In the U.S., the Nuclear Regulatory Commission makes it very expensive to construct a nuclear plant — even the application process is incredibly expensive and usually takes years of unnecessary delay. Even when nuclear plants are already operating safely and providing badly needed power, anti-nuclear activists sometimes get government officials to shut them down. Recently, however, the NRC approved the construction of a nuclear plant with an innovative design and a non-water cooled reactor.
Even as the cost of constructing a nuclear power plant skyrocketed in America, the cost fell in South Korea. As Vox explains, “construction costs fell 50 percent between 1971 and 2008 as South Korea built 28 reactors in all.” Nuclear power provides about 30% of South Korea’s energy, a higher fraction than in the U.S.

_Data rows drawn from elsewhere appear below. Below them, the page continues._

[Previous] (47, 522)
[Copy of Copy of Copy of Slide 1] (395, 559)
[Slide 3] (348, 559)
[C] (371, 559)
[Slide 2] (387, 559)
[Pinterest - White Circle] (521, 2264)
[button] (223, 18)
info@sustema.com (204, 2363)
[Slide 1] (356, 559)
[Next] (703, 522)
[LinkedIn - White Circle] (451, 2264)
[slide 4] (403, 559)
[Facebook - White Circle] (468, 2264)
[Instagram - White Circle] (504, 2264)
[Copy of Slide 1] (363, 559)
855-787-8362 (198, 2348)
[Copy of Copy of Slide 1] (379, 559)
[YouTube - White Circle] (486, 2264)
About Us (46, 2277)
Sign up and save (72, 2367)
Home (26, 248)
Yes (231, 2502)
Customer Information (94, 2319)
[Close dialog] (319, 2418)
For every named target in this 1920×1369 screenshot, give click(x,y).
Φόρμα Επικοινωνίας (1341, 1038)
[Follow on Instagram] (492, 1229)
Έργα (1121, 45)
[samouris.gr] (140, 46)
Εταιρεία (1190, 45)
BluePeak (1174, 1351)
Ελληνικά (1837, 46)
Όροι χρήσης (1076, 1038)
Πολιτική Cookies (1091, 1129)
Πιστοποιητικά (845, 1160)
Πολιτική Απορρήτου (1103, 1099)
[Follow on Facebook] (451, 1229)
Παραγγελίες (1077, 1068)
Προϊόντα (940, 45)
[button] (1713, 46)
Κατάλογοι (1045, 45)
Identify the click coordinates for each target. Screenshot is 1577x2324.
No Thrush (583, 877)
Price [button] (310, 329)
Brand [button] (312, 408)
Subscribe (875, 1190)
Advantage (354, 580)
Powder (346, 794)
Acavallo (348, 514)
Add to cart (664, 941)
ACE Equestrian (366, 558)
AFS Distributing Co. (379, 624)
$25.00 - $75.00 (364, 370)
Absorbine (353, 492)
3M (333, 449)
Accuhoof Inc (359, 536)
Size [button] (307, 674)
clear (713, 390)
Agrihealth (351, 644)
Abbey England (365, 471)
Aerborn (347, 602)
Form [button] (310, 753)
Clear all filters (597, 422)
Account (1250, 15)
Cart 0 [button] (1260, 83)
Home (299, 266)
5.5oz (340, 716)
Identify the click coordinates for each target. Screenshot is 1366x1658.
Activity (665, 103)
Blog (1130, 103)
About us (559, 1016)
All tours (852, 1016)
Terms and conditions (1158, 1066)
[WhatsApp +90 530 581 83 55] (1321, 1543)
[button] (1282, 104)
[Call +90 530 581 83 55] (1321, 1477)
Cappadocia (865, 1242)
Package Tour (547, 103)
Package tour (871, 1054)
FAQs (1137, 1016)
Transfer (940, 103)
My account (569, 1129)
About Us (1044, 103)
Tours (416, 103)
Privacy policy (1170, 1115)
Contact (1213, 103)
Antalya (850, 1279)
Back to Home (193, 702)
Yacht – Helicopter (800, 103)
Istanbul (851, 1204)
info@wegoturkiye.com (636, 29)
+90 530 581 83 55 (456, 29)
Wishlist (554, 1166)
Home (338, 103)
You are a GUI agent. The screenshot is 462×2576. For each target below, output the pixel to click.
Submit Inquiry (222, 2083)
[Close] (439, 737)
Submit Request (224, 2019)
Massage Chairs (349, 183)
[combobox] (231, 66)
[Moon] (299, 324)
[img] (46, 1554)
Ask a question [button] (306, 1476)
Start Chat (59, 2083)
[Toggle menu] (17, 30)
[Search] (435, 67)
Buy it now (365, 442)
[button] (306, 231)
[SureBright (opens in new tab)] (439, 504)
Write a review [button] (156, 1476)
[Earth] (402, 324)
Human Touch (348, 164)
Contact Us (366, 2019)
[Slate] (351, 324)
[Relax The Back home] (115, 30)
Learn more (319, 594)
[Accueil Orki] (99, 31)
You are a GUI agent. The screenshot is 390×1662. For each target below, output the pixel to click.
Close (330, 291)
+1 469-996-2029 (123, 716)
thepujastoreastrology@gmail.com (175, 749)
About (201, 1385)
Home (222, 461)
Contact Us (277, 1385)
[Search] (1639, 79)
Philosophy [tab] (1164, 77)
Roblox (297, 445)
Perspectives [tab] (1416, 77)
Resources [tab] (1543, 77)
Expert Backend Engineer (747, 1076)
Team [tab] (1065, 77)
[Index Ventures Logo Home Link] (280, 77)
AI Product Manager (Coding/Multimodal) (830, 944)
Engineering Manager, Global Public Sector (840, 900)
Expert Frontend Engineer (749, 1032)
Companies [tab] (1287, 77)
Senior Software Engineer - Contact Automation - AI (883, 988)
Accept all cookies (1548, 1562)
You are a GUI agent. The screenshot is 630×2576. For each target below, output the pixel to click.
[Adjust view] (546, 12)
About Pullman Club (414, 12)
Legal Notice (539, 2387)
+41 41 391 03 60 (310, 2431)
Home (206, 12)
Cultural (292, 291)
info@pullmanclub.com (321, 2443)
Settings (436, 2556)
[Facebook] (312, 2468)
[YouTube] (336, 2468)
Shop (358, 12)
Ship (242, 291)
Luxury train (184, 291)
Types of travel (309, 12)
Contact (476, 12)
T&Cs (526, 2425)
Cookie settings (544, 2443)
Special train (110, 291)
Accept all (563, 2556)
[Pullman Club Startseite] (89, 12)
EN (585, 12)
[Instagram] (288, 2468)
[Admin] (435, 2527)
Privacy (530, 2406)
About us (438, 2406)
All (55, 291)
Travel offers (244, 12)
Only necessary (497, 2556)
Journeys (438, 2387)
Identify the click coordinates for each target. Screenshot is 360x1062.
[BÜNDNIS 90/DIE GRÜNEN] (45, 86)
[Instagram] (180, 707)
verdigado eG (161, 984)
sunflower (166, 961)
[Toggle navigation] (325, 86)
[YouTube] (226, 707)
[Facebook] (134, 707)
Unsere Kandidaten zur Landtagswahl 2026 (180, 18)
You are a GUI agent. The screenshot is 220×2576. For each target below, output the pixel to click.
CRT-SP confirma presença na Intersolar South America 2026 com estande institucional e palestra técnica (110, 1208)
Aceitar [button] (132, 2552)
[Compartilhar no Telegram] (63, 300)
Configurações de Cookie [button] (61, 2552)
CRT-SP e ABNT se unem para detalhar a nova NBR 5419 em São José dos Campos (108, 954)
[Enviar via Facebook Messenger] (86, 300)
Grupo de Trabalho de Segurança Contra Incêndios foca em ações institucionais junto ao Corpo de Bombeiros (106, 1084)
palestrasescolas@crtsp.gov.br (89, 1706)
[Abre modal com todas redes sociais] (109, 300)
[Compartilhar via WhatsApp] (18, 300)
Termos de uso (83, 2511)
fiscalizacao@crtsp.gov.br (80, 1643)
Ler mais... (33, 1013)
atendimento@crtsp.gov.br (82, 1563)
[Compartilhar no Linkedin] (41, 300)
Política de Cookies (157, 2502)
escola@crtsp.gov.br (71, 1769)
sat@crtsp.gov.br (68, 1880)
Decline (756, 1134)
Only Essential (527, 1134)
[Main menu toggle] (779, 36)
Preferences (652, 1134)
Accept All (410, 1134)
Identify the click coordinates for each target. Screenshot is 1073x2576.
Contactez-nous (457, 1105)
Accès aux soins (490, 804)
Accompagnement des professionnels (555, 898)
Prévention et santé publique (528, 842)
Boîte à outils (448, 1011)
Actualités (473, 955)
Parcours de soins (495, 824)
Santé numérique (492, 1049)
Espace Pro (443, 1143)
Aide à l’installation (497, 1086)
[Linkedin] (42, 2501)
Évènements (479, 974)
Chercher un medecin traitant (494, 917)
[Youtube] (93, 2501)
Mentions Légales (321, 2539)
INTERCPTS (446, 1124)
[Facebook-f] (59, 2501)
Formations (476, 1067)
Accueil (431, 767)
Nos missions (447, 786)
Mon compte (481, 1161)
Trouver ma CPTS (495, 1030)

A recent study found that nuclear power is better for the environment than wind energy, solar power, or fossil fuels. Yet green activists in places like Germany have still forced the closure of nuclear power plants, making Germany more reliant on coal for energy. And they have done so even though “every major study, including a recent one by the British medical journal Lancet, finds the same thing: nuclear is the safest way to make reliable electricity,” says a long-time environment activist. “Solar panels require 17 times more materials in the form of cement, glass, concrete, and steel than do nuclear plants, and create over 200 times more waste,” such as “dust from toxic heavy metals including lead, cadmium, and chromium.” Unlike wind farms, nuclear power plants don’t kill birds. And “wind turbines, surprisingly, kill more people than nuclear plants.” “Nuclear power is the safest form of energy we have, if you consider deaths per megawatt of energy produced,” notes Yale University professor Steven Novella.